Debutto del nuovo show comico di Maurizio Battista su Rai2

In epoca Covid, anche il lavoro del regista è totalmente cambiato. Lo sa bene Giovanni Caccamo, che questa sera debutta con il nuovo show comico di Maurizio Battista, in onda su Rai2 alle 23.15, ‘Ve ne sete mai accorti?’. Quattro puntate che permetteranno al pubblico a casa di ridere dei costumi degli italiani e delle loro gestualità quotidiane, bizzarre e inconsce. A LaPresse il regista racconta le sfide di questo lavoro e di come il suo mestiere è cambiato durante la pandemia.

DOMANDA. Inizia ‘Ve ne sete mai accorti?’. Come è stato girare uno spettacolo di questo genere in un momento così delicato?
RISPOSTA. Abbiamo rispettato tutte le precauzioni possibili e immaginabili. Ovviamente non c’è il pubblico, ma Maurizio è bravissimo. Per un comico come lui, un animale da palcoscenico, non è semplice. Ma è stata una bellissima avventura, un piccolo gioiello curato nei minimi particolari. Fatto col cuore, in modo che lo spettatore possa passare qualche tempo in modo leggero.

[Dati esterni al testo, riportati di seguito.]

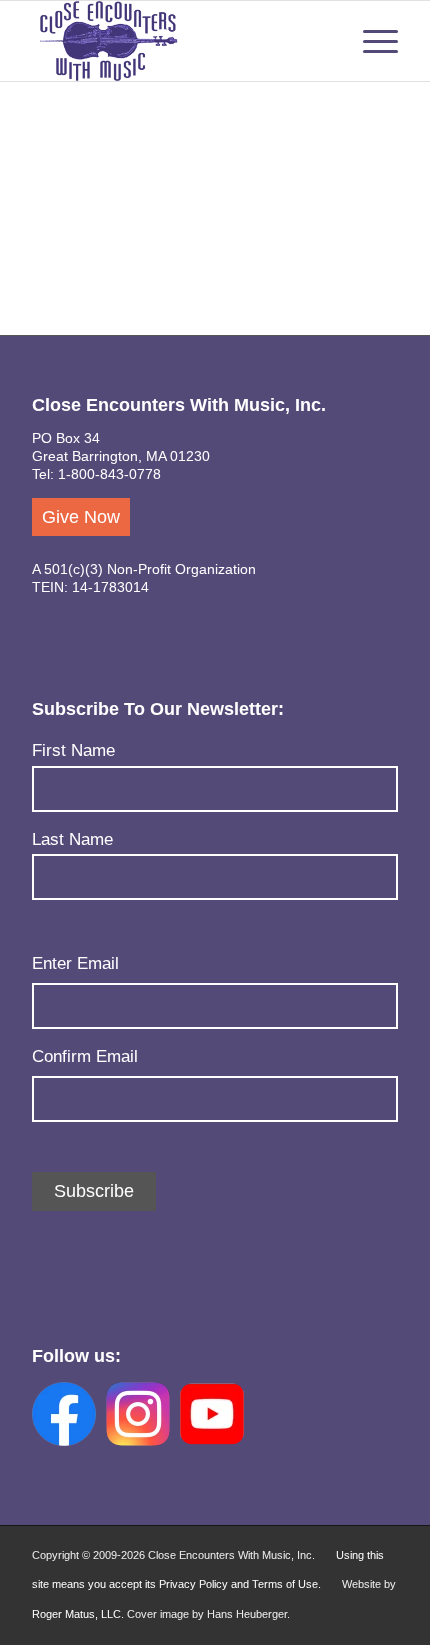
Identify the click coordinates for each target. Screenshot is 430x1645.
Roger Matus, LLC (76, 1614)
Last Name (72, 839)
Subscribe (94, 1191)
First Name (73, 750)
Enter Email (75, 963)
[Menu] (370, 41)
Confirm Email (85, 1056)
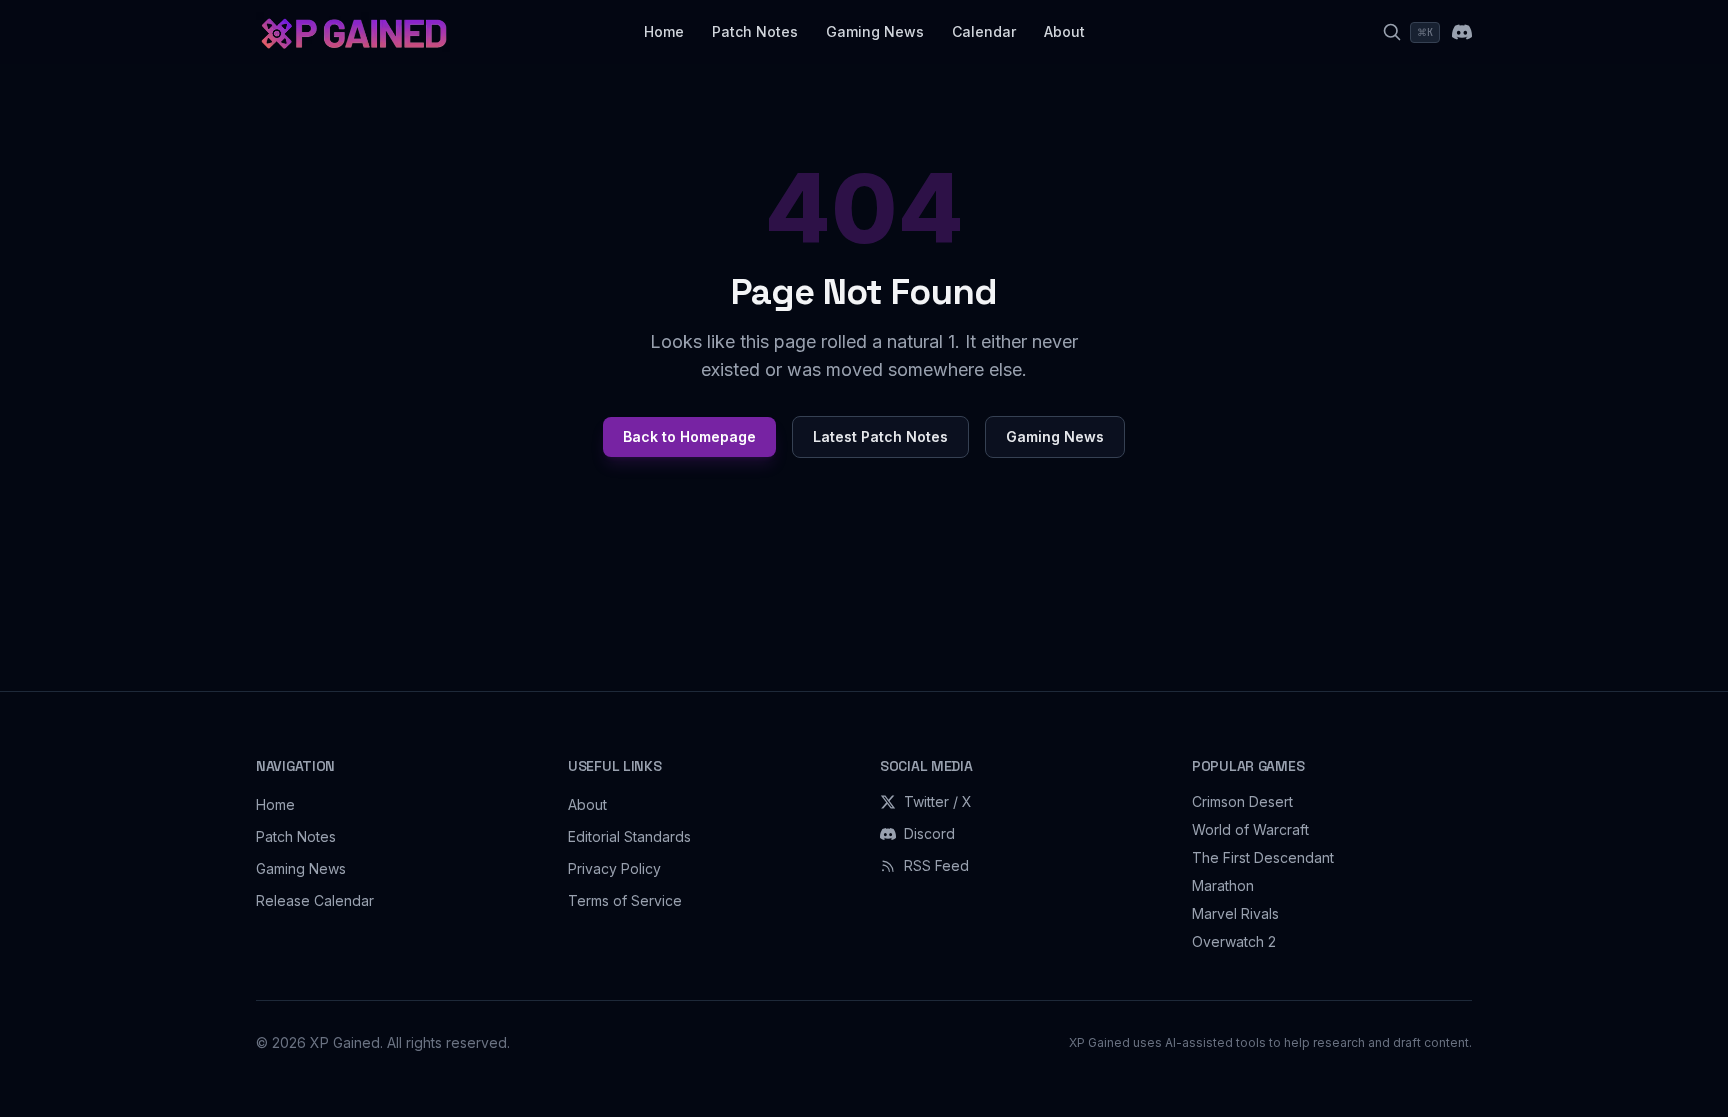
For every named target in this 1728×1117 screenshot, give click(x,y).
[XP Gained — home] (353, 32)
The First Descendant (1263, 857)
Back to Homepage (689, 436)
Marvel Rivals (1235, 913)
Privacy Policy (614, 868)
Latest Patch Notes (880, 436)
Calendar (984, 31)
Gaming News (875, 31)
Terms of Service (625, 900)
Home (664, 31)
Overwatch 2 (1234, 941)
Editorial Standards (629, 836)
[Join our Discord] (1462, 32)
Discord (929, 833)
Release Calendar (315, 900)
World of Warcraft (1250, 829)
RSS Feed (936, 865)
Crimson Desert (1242, 801)
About (1064, 31)
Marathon (1223, 885)
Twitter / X (938, 801)
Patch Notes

D. Come si fa a lavorare alla regia di un programma di questo tipo senza avere il pubblico in sala?
R. Devi per forza alzare un po’ il ritmo delle informazioni. C’è praticamente sempre solo una persona sul palco, non hai la possibilità di staccare sul pubblico per dare ritmo, per far vedere le persone che ridono. Prima mi appoggiavo molto alle reazioni della platea, ora invece devi fare il possibile per non perdere l’energia dei comico. E allora metti più ritmo. E poi in qualche modo aiutano le risate e gli applausi registrati, che creano un effetto più gradevole e comunicativo. Ma sempre senza esagerare, bisogna essere giusti e onesti. Quello che spinge a superare i propri limiti è il fatto che senti come Battista si sforza e dà il massimo, e anche tu ti concentri al massimo per non perdere il ritmo e l’attenzione.

D. Un aspetto positivo e uno negativo di questo nuovo modo di lavorare?
R. Quello negativo è, appunto, la mancanza del pubblico. Vedere le poltrone vuote fa stringere il cuore. Ma questo è stato un prodotto felice, è nato felice. Tutto è andato bene. E di positivo ci portiamo a casa la consapevolezza di aver fatto qualcosa di piacevole, si spera, anche per il pubblico a casa. Questo ci fa sentire un po’ utili.

D. C’è uno spiraglio di luce in fondo al tunnel, che faccia sperare a una vera e totale ripartenza del mondo dello spettacolo?
R. Lo spiraglio c’è, ma è molto dura. C’è tutto un mondo che soffre, che vive l’angoscia dello stare fermo. Dietro a chi lavora nel cinema, nello spettacolo, nella tv ci sono persone che hanno inseguito un sogno per anni. Ci sono studi, sacrifici, porte chiuse in faccia. Non è semplice, ma spero che dopo l’estate ci possa essere qualche raggio di sole. Prima non credo sarà possibile.

D. Dall’esperienza della pandemia possiamo anche trarre qualche insegnamento?
R. Di certo non daremo mai più tutto per scontato, quindi quando il nostro lavoro ripartirà sul serio ci metteremo una marcia in più. Credo che quando si riapriranno le situazioni lavorative ci sarà un’esplosione di creatività.